As the labour crisis continues to plague the UK’s meat industry, one area that has come into sharper focus has been the shortage in OVs across meat processing sites. It's a major focus for Food Standards Agency (FSA) chief operating officer Colin Sullivan.

While his main concern was for the present – and alleviating people’s fears of food shortages over the Christmas period – Sullivan pointed out that shortages of OVs still weighed heavily on the meat industry.

We will obviously want to recruit more ​[vets], because of the possibility of attrition and because of the possibility of retention issues and maybe they’remet with other opportunities," ​he told Food Manufacture​. "We don’t know how the Northern Ireland protocol will land longer-term – and we don’t know whether or not there will be more opportunities for export health certification."

“Some of the delays that have occurred in terms of rolling out the post transition period – for example some of the checks that would happen at ports in the UK – have been delayed, so when all of that moves into place then you will have pressure on vets.”

Sullivan did confirm that more OVs were coming to help meet demand. But he warned temporary registration arrangements – allowing approved and accredited vets to apply to the Temporary Register to carry out meat Official Controls – overseen by the Royal College of Veterinary Surgeons – would need to be extended to help fill the gaps.
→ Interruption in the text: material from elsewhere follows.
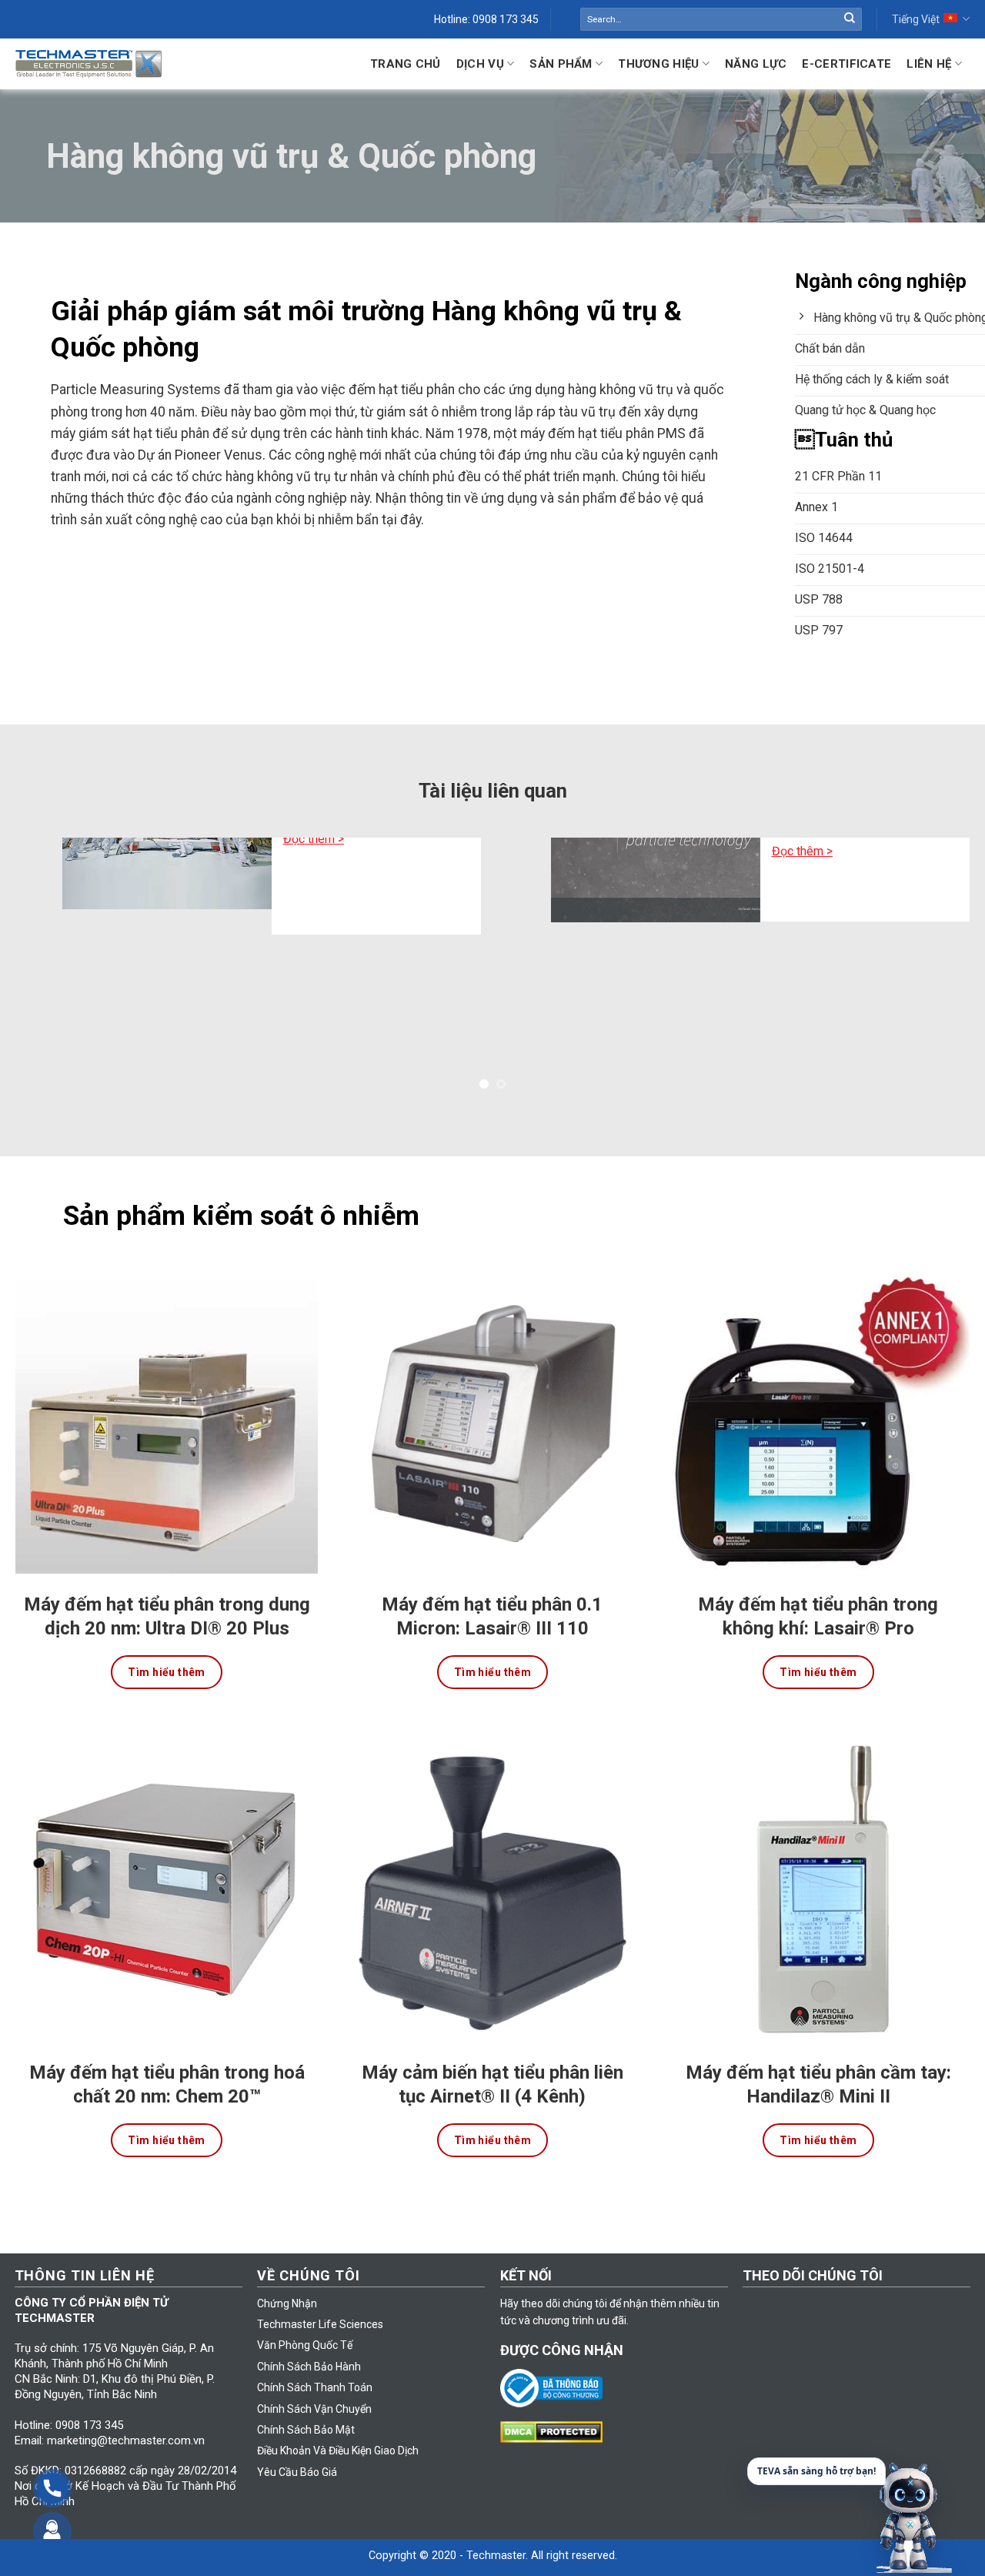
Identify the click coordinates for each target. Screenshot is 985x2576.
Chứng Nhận (287, 2278)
“They are actually running a cross-profession/system workshop to look at that at the end of November and the FSA will be contributing to that,”​ Sullivan added. “We are in dialogue with them, but we obviously want longer-term solutions that are more sustainable. But we do know from out service delivery partner that the numbers of vets coming through are increasing.”

Issues surrounding the supply of vets have primarily stemmed from Brexit, with the UK forced to continue to follow EU legislation to promote consistency. However, now that it has left the EU, the UK can begin to set its own rules for OVs.

Vet-shortages-could-cause-border-delays_wrbm_large

A new set of standards

In order to maintain standards set by the EU, OVs and health inspectors are both required at abattoirs – a set up that is currently under review by the FSA.

“We are looking at how we might change this going forward over the medium to longer term as part of our operational transformation  programme, which will look at ‘should we change the legislation? Should we change the level of presence that we have in certain plants?’, ​said Sullivan.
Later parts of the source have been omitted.